Speaking on Kossuth Radio’s “180 minutes,” Prime Minister Viktor Orbán stressed that without the V4 countries – Hungary, the Czech Republic, Poland and Slovakia – the European Union would have hardly any economic growth. “We have never been stronger than now,” he said.
Expect something different at next week’s EU summit, the prime minister said, because two countries – Italy and Austria – have joined our group in opposing the “Willkommenskultur” of the West. “We aim to do the right thing responsibly,” he said, “provide assistance to those in need without destroying our own culture.”
It is in our interest, he said, that the Hungarian-Serbian border will no longer be the external border of the EU. “The further the external border is from Hungary, the higher our security gets,” he stressed. On the European People’s Party, PM Orbán said that Hungary supports a strong EPP.
According to the premier, three major questions remain on the table related to migration: whether to protect the borders or not, what to do with those who are already inside the EU and who should be permitted to enter. PM Orbán said that Hungary’s response to these questions is clear: we will protect our borders, we will assist them in going back home and we will keep tough limits on the numbers allowed to enter.
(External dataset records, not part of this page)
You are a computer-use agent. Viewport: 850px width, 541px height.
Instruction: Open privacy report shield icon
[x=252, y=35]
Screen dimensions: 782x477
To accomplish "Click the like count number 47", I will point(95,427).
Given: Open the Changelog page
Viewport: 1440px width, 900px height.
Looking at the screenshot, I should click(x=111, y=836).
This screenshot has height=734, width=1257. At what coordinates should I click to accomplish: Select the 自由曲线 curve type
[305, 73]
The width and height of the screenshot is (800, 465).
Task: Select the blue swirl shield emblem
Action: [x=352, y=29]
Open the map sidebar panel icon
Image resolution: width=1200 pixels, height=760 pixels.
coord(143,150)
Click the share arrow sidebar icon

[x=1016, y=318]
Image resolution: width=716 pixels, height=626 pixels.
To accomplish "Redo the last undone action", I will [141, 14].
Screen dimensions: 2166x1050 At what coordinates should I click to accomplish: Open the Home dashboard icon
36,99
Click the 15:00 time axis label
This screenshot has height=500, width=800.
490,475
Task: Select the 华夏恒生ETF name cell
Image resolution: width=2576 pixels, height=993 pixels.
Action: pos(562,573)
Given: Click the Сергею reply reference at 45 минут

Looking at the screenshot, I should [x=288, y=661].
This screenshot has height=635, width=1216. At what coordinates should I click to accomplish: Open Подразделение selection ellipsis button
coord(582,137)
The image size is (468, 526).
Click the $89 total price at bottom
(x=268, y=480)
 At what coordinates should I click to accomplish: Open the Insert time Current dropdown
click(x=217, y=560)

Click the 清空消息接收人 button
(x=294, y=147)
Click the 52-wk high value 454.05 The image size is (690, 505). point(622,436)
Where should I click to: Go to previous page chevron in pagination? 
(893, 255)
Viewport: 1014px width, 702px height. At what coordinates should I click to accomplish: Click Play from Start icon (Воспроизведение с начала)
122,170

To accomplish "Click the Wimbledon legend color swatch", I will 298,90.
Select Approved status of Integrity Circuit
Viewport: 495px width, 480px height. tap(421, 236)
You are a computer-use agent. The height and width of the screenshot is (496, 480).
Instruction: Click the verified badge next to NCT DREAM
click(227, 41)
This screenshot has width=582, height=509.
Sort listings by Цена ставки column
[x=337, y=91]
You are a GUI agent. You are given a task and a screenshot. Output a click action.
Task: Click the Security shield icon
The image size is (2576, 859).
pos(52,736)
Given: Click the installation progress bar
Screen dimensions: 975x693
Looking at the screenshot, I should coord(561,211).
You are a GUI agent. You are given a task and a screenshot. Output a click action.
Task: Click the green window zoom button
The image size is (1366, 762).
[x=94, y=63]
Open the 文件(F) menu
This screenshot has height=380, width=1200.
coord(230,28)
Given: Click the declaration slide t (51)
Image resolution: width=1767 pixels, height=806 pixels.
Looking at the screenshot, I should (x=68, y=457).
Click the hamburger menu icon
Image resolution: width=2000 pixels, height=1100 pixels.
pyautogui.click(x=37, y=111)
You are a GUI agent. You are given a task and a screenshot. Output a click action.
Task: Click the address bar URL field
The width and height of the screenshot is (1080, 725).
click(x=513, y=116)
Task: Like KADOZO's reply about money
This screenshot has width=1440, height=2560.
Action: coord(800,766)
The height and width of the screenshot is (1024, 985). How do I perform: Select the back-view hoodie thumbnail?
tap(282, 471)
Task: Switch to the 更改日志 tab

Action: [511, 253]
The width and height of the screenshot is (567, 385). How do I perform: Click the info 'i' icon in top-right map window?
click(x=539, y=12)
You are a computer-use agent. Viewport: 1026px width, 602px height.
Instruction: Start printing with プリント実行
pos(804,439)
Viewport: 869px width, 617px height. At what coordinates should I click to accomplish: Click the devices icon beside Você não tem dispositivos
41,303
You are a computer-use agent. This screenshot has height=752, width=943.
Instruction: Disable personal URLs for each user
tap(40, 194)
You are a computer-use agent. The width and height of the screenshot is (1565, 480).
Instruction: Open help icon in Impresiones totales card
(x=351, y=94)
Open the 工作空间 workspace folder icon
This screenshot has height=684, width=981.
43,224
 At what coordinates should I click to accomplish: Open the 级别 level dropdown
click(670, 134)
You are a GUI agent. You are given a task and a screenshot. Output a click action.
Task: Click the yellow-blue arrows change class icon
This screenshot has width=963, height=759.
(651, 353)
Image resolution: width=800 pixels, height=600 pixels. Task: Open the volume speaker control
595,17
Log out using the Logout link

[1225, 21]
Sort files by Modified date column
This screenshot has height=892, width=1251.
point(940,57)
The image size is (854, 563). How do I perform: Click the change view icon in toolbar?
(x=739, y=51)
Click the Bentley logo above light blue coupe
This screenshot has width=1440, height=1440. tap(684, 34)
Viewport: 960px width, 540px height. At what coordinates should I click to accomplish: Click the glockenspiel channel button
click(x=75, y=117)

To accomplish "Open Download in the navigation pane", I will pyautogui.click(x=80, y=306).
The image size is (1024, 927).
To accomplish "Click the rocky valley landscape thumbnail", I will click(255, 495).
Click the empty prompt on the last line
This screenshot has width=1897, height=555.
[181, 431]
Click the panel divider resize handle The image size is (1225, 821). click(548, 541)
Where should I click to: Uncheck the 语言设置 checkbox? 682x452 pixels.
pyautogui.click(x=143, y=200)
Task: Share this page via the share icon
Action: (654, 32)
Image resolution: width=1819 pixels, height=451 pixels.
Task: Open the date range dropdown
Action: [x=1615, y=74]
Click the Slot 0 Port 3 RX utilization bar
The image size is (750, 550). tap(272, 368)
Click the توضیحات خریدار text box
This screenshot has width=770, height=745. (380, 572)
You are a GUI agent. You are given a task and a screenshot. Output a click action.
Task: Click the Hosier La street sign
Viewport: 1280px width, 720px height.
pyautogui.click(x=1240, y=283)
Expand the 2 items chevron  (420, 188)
“Now we cannot say that the Hungarian people didn’t hand us all the tools required to protect the country,” Orbán said on the Stop Soros package, adopted by Parliament on Wednesday. Although there is no problem with NGOs trying to assert political influence, “the only thing we ask for is to have clear water in the glass,” the prime minister said. “[I]f you receive foreign funding, then just go ahead and admit it.”
Regarding European Council President Donald Tusk’s visit this afternoon, the PM said that he is “feeling a disturbance in the force” as the European Commission recently began to challenge the Council President’s exclusive right to convene an EU summit. The Commission is increasingly becoming a political body, according to the PM, driving its own political agenda while it disregards the original task defined for the Commission in the basic treaties.
“I’m a Peru fan,” Orbán said jokingly when asked about yesterday’s Croatia-Argentina World Cup clash. As the prime minister of a Central European country, PM Viktor Orbán said he also supports Croatia. “Go Croatia!” he cheered.